In the midst of all of the preparing, i could suddenly hear the music my mother was playing, like i had tuned into her mental radio station, and i couldn’t make it stop.  In the shelter, in the private group therapy, one brave woman admitted that she would smell and sense her abuser in the room, and we learned that was a part of a traumatic response born of disassociation.  i imagine that the psychic connection with my mother is the same thing.  i can’t find anything in the literature about these specific sensations, but i know it is a lot of work to try and tune her out.  Make it stop.

And right after the last post, i ended up sobbing and telling Sir Raven that i had a revelation, and i understood how and why she did what she did.  It was me.  It was my memory problems.  It was me.

We also talked about school, and she told me to drop down to one class at a time, which is still full time schedule and then consider some other options.

i want to say how deeply touched i was with everyone’s replies, and also from the overflowing love i felt channelled to me from time to time.  i will reply privately to each person, but i just really haven’t had any time at all.  It’s been a breakneck pace, and i was extremely sick and have been fighting a nasty infection for a few weeks now.  i am way better than i was, because it got so bad i was forced into bed for about 3 or 4 days straight, just getting up to cook and wash dishes and do the basic chores.

This is the 3rd major illness/flare up in the last 11 weeks.  Sigh.  My classes go so fast that missing a week can fail you, easily.  i kept my B until the last two, somehow.  i am very stressed about it, but also moving into acceptance that if i have to retake them, so be it.  i’m sick.  Not much i can do about that.  Today is the first quiet day since the Spiritual Celebrations, yesterday i was still wired and unsure if more guests would show up, since a few normal guests were not able to make it out Saturday.  This morning, i have been up since 6:45, awash in pain.  On the plus side, Sir Raven is home, and i got to make her breakfast in bed.  And i’m excited, because i quit getting my nails done, and she is sending me for a pedicure today.
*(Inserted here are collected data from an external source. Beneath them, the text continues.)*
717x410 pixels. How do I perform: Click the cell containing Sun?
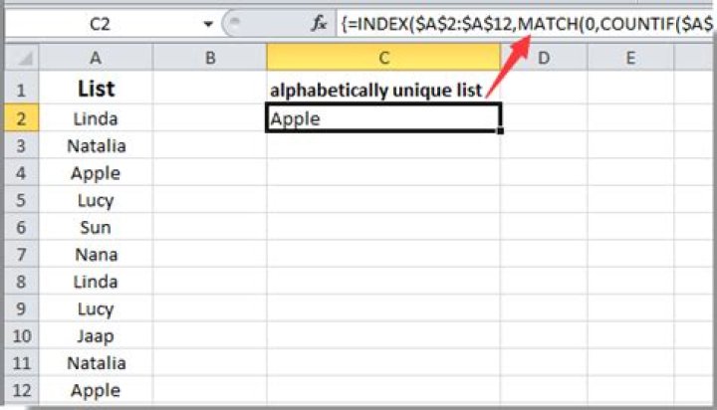96,228
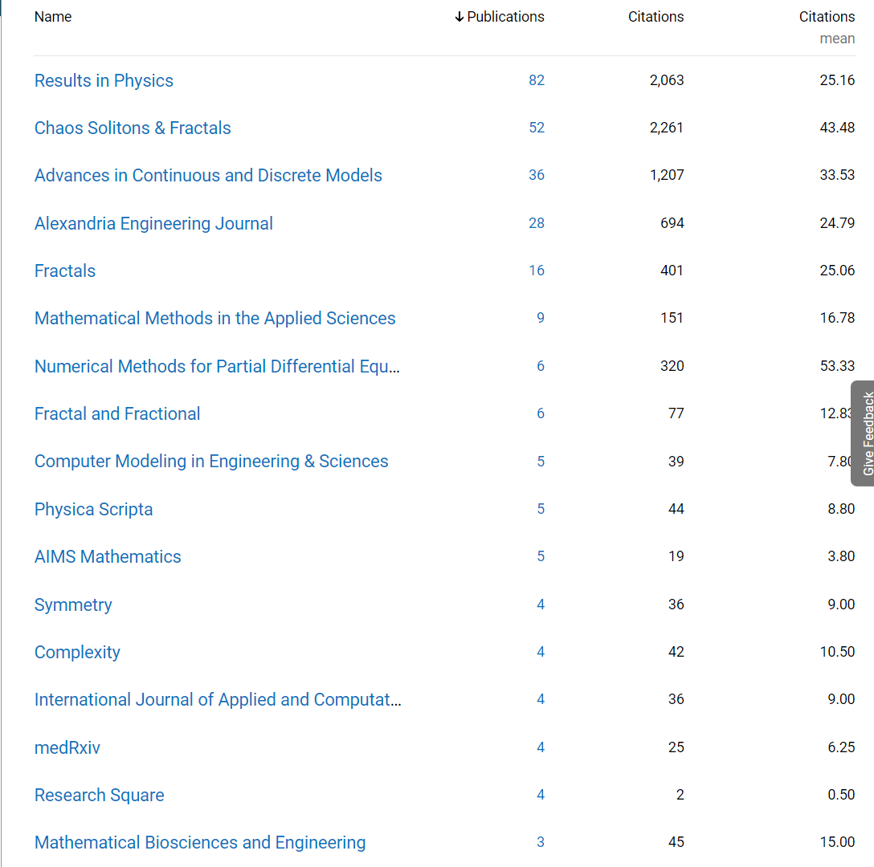Select Advances in Continuous and Discrete Models
This screenshot has height=867, width=874.
tap(208, 175)
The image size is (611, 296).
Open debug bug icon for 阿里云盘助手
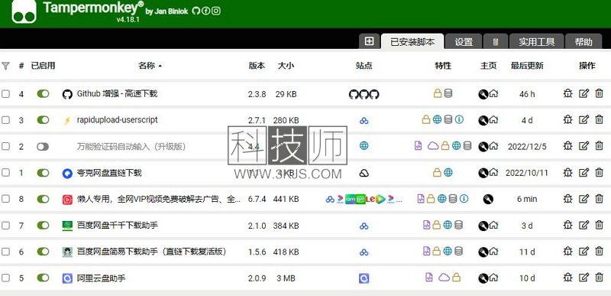tap(567, 278)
i’ve started making lists for packing for my Residency upcoming, and for MSC right after that.  i’m getting excited for both.  i’m a bit nervous over the pain spikes at both that will happen, but that is my life, and all i can do is manage the meds i have very carefully so i can take extra those weeks.  i always try and buy some gifts specially for Sir Raven on her Spiritual Birthday.  This year it was locally harvested fancy honey, and a small wooden bowl for her Altar.  The bowl and spoon were hard carved in Africa.  i also got an awesome deal on amazon prime day on artist markers that are watercolor paints inside, and i was thinking i would pack them for her so she can paint while i’m in my Residency classes.  That was Sir Raven’s other Spiritual Birthday gifty.   And i’m over the moon delighted that i will finally (Finally!!) get to hug my incredibly lovely friend in Atlanta.  Sofia, i can hardly wait to cross hugs and mugs of starbucks with you off my bucket list.  We are planning to go to the Aquarium, because the travel channel ranks it as one of the best in the world.  i don’t know what i will see, if anything, but i can take lots of pictures.  Cept no squid pictures, because Nilla!  Oh!  And they have an enormous gift store!  And really, it doesn’t matter what we are doing, i just want to spend time with a soulmate in person.  ❤ Finally at last!